Top of INFORMATION SHOWN

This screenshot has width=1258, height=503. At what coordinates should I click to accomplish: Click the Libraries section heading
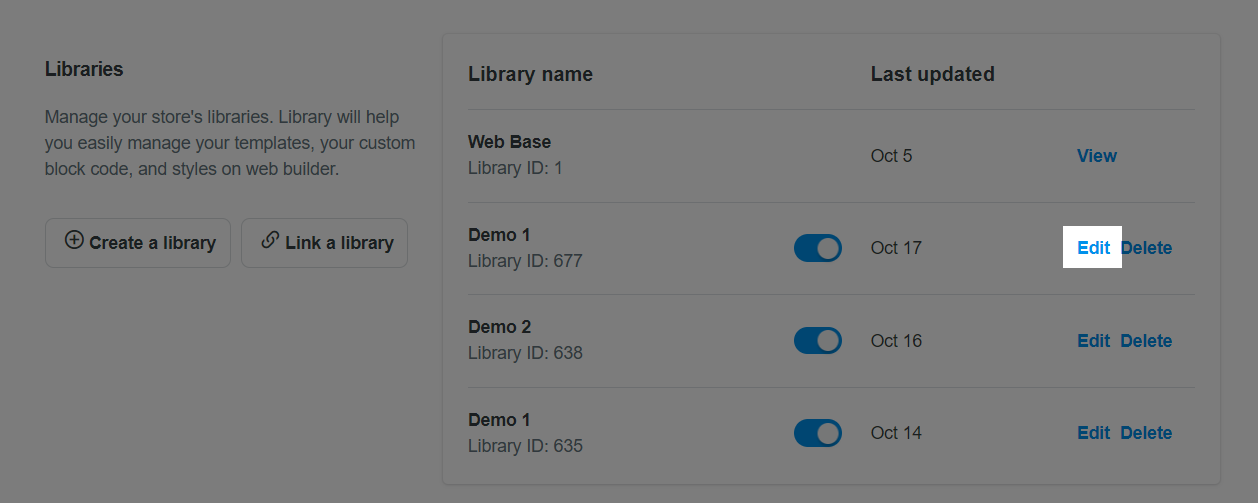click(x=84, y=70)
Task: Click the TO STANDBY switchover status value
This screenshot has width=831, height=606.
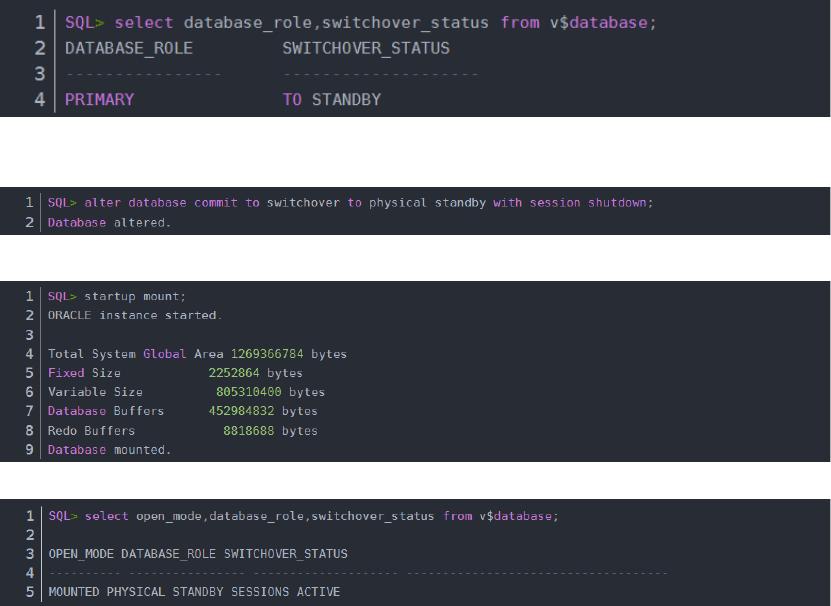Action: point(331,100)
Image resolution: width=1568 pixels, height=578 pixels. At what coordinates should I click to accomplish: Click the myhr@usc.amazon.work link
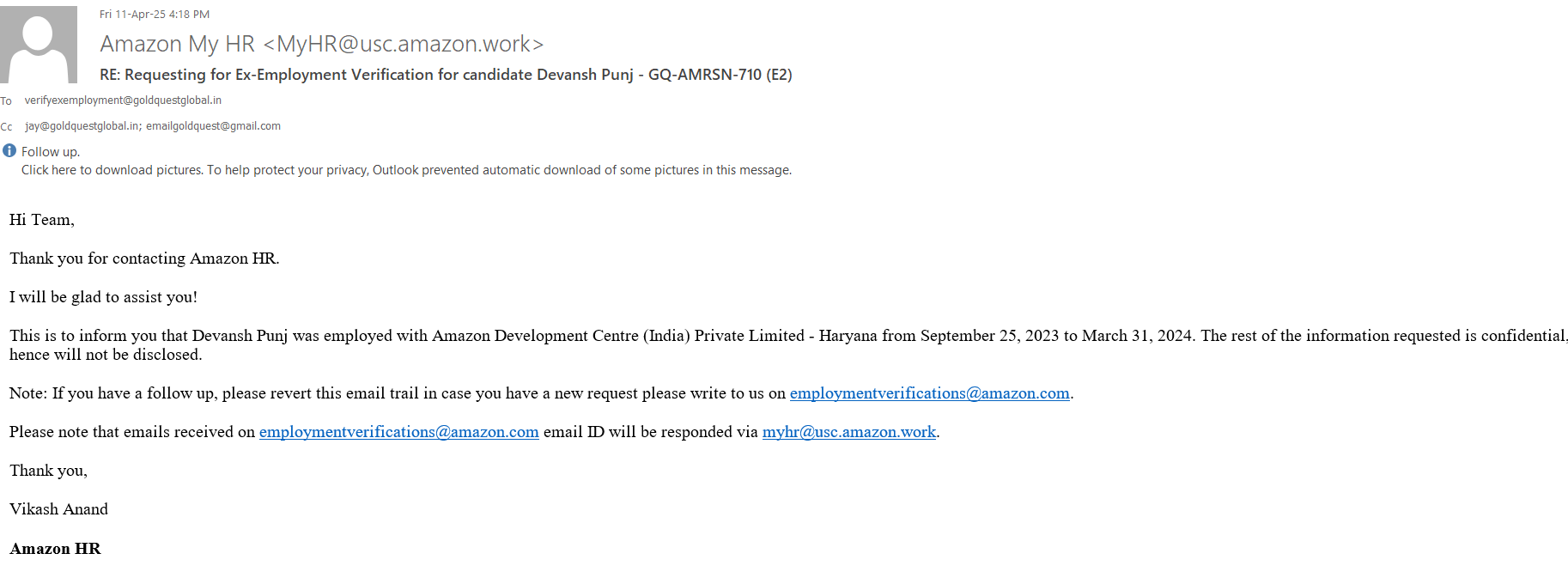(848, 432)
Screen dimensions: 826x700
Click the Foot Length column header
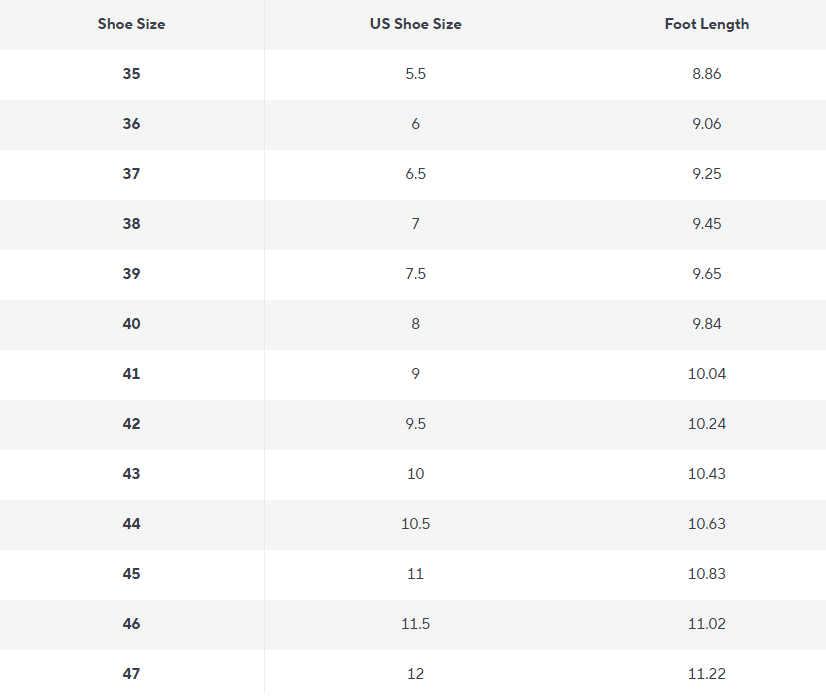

Bottom of INFORMATION SHOWN

- WORK INSTRUCTION: After dropping every picture, transcribe each entry exactly.

- TASK ANSWER:
This screenshot has width=1258, height=503. At what coordinates should I click to accomplish: Click the Libraries section heading
click(x=84, y=70)
Task: Click the TO STANDBY switchover status value
This screenshot has width=831, height=606.
Action: point(331,100)
Image resolution: width=1568 pixels, height=578 pixels. At what coordinates should I click to accomplish: Click the myhr@usc.amazon.work link
(848, 432)
Screen dimensions: 826x700
Click the Foot Length column header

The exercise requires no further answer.